Abstract:
Immune system protects human body from infections or foreign entities
through a well organised mechanism but sometimes autoimmunity is activated. Autoimmune
disorders such as posriasis, multiple sclerosis, systematic lupus erythematosus,
and addison’s diseases are majorly caused by attack of autoantigens (T cells
and B cells) on healthy cells of body. Autoimmunity can be activated due to various
factors including genetic factors (STAT4, PTPN22), environmental factors (pollutants),
nutritional factors (vitamin D deficiency), and Smoking. Some of the treatments
for autoimmunity include immunsuppresive drugs, orally administered autoantigens,
Haematopoietic Stem Cell Treatment(HSCT). The most common treatment include intake
of corticosteriods such as dexamethasone, beclomethasone, cortisone, and budesonide.
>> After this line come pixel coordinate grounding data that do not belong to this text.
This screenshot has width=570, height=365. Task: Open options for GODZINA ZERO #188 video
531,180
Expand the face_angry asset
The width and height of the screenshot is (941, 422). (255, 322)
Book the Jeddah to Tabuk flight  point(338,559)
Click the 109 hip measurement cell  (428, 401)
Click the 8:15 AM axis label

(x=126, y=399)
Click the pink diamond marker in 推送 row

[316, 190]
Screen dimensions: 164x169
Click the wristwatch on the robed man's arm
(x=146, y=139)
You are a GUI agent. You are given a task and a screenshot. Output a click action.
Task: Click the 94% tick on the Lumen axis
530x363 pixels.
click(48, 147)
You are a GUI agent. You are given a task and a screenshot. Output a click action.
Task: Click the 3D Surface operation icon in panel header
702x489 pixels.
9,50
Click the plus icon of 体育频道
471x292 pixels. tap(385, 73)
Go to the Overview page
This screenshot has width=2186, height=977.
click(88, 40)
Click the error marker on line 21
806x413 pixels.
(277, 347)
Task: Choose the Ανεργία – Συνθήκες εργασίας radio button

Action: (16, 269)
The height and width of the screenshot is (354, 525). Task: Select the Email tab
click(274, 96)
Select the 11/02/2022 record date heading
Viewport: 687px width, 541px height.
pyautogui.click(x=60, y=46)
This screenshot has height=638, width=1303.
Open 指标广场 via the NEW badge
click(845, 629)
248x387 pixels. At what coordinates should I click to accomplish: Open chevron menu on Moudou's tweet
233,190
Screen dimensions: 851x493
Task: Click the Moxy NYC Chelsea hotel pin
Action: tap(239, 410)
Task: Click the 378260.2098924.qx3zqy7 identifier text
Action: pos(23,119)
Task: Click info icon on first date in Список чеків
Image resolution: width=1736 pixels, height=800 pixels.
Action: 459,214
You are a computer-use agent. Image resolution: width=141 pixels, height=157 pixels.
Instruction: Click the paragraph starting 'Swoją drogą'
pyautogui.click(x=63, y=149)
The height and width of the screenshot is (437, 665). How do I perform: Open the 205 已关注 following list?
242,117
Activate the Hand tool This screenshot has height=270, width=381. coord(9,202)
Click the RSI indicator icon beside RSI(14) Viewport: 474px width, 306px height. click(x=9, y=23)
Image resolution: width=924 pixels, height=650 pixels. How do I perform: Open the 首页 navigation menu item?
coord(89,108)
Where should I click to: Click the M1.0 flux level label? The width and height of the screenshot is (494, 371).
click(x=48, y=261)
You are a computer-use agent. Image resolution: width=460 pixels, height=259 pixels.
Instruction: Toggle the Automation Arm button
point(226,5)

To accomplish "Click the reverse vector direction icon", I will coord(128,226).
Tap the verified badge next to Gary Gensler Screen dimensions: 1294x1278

Corticosteroids are found to act an anti-inflammatory agents by suppressing
inflammatory factors through various ways. While suppressing inflammatory agents
they are also found to be responsible for various side effects including glaucoma, osteoporosis,
growth retardation. The purpose of this study is to identify ways to control
these side effects by identifying therapeutic targets. For this study differential expression
analysis was performed on RNA-seq datasets. Common therapeutic targets were
identified by performing comparative analysis on differentially expressed genes of
all the datasets used for this study. Pathway analysis was also performed to identify
effected pathways. Proteins of common therapeutic targets are selected for further
study. These proteins were docked with corticosteroids.Corticosteroids used for the
study were those which were commonly used for treatment. Protein-ligand interaction
was performed to identify how these steroids interact with proteins. Furthermore,
Machine learning pipeline was also generated to predict all the possible interactions.